Harput'un; M.S. 1. asırdan 3. asra kadar, zaman zaman
Romalıların siyasi ve askeri nüfuzunda kaldığını görmekteyiz.
Ancak Romalıları Anadolu'dan çıkarmak için uzun ve çetin
mücadeleler yapan Pontus Kralı Mithradates devrinde ve ondan
sonraki zamanlarda el değiştirdiği de bilinmektedir. Bununla
beraber, Miladi 3. asırda, İmparator Dioclatianus zamanından
itibaren Harput bölgesi tamamen
Roma İmparatorluğuna bağlanmıştır.
Daha sonra Sasanilerle, Bizanslılar arasında devam eden harplerde
daima ihtilaf hududu olarak görülen ve kimi zaman
Sasanilerin, kimi zaman Bizanslıların hakimiyetine girerek el
değiştiren Harput'ta Bizans hakimiyetinin ilk devresi 7. asrın
ortalarına rastlar. Ancak Hz.
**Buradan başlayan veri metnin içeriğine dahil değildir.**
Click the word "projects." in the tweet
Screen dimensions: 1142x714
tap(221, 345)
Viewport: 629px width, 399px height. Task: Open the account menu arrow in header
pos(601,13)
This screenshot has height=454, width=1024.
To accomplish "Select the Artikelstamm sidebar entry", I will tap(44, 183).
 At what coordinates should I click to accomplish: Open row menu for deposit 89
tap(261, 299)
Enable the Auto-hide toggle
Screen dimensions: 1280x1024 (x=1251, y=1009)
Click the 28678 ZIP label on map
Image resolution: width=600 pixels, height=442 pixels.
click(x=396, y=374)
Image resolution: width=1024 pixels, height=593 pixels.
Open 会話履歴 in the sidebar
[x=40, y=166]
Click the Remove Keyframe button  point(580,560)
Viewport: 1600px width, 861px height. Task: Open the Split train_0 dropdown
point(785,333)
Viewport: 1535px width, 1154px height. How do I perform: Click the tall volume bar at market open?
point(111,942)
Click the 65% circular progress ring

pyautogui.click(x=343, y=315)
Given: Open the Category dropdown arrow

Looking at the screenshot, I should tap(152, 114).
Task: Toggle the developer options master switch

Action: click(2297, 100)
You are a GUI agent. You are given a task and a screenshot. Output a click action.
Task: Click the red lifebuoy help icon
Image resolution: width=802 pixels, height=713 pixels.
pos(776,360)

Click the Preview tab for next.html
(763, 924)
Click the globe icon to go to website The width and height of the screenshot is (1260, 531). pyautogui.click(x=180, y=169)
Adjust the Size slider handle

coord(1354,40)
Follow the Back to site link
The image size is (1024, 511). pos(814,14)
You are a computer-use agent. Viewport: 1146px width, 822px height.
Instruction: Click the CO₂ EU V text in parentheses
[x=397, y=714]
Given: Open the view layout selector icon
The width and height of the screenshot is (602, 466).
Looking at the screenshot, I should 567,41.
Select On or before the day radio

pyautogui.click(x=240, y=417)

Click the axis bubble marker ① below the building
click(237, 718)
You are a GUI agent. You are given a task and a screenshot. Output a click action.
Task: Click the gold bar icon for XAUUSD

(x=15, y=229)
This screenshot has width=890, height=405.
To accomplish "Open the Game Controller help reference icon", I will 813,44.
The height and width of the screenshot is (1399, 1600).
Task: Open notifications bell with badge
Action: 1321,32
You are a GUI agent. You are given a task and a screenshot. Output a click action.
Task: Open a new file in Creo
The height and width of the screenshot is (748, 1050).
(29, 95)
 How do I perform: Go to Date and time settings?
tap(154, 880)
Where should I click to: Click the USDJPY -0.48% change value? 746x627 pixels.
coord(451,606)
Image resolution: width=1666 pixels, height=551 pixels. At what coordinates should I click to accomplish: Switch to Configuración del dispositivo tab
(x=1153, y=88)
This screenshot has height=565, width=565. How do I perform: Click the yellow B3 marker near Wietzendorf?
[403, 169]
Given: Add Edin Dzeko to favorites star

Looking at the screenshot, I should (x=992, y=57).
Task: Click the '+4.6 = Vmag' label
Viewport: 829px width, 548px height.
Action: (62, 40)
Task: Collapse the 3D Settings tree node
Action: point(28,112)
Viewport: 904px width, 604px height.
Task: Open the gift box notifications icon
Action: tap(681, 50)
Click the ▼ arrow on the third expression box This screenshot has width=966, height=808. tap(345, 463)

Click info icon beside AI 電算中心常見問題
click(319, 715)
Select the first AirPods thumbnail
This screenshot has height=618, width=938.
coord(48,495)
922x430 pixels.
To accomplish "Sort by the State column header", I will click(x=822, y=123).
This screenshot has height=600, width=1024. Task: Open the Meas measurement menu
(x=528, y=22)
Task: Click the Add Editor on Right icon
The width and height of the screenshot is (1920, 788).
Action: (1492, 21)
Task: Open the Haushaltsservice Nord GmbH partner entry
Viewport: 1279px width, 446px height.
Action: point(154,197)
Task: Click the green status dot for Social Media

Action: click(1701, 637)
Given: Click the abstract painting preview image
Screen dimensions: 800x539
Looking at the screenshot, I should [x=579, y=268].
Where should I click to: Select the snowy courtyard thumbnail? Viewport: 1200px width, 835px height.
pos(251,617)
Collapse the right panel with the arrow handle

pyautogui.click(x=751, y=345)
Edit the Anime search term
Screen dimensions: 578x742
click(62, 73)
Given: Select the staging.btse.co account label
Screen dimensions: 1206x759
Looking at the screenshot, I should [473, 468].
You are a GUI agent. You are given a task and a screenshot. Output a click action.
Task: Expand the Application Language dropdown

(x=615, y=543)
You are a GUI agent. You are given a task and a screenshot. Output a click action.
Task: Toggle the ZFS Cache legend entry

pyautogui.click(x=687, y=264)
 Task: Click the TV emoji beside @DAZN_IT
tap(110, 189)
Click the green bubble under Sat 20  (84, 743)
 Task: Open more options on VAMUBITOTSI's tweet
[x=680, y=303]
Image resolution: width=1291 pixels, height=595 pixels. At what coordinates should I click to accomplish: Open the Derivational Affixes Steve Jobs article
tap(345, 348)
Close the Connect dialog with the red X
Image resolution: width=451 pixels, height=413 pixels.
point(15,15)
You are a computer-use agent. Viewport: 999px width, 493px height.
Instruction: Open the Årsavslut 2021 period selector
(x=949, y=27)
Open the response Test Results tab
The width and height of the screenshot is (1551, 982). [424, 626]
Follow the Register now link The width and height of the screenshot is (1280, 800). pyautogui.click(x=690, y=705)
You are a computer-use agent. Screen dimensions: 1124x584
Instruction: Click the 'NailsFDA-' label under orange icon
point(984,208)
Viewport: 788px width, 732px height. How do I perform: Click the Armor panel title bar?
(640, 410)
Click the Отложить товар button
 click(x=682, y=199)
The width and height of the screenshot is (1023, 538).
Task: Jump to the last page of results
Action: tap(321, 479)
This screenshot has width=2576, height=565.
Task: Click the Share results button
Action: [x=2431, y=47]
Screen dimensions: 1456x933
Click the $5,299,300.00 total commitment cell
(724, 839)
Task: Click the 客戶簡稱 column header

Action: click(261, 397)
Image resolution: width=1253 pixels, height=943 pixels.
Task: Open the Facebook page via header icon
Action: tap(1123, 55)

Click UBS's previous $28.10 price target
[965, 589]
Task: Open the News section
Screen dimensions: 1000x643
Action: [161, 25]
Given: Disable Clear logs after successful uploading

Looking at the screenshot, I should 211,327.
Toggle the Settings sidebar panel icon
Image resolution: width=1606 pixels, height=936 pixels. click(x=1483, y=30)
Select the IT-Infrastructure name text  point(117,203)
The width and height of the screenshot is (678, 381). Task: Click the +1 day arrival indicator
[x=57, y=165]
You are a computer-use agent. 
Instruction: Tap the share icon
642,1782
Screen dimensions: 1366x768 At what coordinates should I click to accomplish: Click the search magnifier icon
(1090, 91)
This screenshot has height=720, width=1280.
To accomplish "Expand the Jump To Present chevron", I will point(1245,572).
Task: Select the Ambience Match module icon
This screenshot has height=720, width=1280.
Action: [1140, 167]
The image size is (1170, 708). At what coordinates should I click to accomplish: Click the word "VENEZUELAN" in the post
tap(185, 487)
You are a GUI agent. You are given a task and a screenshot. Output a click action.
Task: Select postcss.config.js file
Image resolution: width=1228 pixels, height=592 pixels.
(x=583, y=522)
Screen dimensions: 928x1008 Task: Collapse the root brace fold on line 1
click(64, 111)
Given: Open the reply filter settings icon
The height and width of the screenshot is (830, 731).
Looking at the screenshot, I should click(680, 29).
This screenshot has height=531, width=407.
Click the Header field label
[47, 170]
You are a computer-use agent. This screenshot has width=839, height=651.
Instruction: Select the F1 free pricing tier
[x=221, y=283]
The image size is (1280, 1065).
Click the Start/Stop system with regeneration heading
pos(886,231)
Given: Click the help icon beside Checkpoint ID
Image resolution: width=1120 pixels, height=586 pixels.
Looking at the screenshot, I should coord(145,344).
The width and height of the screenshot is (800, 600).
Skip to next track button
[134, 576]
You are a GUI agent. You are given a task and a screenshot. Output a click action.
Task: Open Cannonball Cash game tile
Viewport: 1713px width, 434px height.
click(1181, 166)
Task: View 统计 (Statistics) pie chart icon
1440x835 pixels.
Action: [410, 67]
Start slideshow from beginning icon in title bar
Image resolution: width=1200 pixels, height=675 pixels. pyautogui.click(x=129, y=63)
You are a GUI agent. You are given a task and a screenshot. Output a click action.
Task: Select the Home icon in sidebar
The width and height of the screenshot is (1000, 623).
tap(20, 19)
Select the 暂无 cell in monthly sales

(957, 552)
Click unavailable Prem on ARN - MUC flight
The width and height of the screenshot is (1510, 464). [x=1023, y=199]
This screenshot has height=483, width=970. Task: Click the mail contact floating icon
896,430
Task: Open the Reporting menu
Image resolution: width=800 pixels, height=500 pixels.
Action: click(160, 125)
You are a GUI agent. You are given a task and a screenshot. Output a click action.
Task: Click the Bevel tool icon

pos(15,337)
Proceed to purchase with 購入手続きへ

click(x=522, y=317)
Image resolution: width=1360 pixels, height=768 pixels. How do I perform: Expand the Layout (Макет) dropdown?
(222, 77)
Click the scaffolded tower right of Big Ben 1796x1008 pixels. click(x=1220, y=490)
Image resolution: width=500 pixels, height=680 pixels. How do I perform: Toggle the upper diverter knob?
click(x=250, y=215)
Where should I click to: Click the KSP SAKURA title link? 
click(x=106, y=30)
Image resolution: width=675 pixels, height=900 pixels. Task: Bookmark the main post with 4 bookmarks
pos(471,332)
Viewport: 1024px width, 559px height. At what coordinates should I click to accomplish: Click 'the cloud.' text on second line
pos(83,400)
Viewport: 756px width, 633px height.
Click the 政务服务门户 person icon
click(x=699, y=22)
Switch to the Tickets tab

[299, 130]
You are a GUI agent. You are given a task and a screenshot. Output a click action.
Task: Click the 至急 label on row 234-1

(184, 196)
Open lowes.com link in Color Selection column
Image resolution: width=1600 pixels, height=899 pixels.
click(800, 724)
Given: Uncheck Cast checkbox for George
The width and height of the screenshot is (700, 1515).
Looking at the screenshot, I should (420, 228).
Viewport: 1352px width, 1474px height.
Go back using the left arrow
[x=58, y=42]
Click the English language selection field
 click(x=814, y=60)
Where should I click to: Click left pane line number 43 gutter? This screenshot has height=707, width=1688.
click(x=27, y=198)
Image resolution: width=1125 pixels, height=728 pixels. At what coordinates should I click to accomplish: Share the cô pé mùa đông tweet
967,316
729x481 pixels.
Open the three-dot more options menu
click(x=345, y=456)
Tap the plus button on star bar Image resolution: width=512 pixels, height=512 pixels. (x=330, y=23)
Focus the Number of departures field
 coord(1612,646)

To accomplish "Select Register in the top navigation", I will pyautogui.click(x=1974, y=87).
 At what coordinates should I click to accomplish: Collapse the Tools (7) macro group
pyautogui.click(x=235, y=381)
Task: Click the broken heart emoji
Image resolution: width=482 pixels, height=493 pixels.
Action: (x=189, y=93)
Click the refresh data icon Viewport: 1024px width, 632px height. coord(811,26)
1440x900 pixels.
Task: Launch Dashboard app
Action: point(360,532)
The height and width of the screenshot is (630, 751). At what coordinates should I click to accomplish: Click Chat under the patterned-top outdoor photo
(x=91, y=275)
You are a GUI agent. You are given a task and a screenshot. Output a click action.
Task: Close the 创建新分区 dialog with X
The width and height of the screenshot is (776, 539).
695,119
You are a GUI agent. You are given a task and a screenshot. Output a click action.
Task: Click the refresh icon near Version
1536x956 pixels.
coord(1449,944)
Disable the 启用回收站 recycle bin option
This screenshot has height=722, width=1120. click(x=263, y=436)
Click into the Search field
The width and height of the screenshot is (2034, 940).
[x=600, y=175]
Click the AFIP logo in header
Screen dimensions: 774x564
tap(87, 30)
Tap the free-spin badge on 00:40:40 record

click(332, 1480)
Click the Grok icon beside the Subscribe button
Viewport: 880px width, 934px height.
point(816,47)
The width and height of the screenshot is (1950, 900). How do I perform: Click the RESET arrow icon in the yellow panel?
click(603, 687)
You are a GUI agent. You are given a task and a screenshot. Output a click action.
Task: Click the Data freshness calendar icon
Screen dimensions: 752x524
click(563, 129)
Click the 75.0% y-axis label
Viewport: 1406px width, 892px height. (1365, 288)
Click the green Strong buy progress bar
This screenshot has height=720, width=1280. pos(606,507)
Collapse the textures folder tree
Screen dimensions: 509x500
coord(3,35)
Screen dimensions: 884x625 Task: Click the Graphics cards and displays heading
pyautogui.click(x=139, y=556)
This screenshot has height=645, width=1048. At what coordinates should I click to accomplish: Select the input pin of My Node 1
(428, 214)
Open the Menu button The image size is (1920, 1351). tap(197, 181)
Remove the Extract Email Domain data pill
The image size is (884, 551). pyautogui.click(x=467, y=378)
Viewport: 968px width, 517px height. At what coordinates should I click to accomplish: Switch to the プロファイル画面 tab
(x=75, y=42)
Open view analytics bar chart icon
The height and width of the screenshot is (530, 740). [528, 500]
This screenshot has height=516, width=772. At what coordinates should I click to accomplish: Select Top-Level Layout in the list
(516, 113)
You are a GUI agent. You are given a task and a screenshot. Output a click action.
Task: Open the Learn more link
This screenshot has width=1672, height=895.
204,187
Ömer zamanında Suriye ve Irak'ı
ele geçiren Arapların 7. asrın ortalarına doğru Harput ve
çevresini de zapt ettiklerini görüyoruz. Bu şekilde başlayan Arap
hakimiyeti, 10. asrın ortalarına kadar devam etmiştir.
Harput'ta, Romalılar devrinde olduğu gibi, Araplar devrinde de
etkin bir ize rastlanmamıştır. Bölge, daha çok Bizans ve Arap
siyasi ve askeri gücünün gövde gösterilerine sahne olmuştur.
Harput'un Bizanslıların hakimiyetine ikinci defa geçişi 10. asra
rastlar. Bizanslıların İslam alemine karşı giriştikleri büyük
seferlerin ilk hedefi daima Harput olmuştur. Nitekim, ilk
taarruzda Bizanslılar Harput'u ele geçirmişler ve burada bir
vilayet teşkilatı kurarak kaleleri tahkim etmişlerdir.
Bizans tarihinde Harput, bugünkü söyleyişe çok yakın olarak
"Harpote" diye geçmektedir. Aslında Harput bölgesi de "Mesopotamia"
olarak adlandırılmaktadır. Harput'ta Bizans hakimiyeti aşağı
yukarı 11. asrın sonuna kadar devam etmiştir.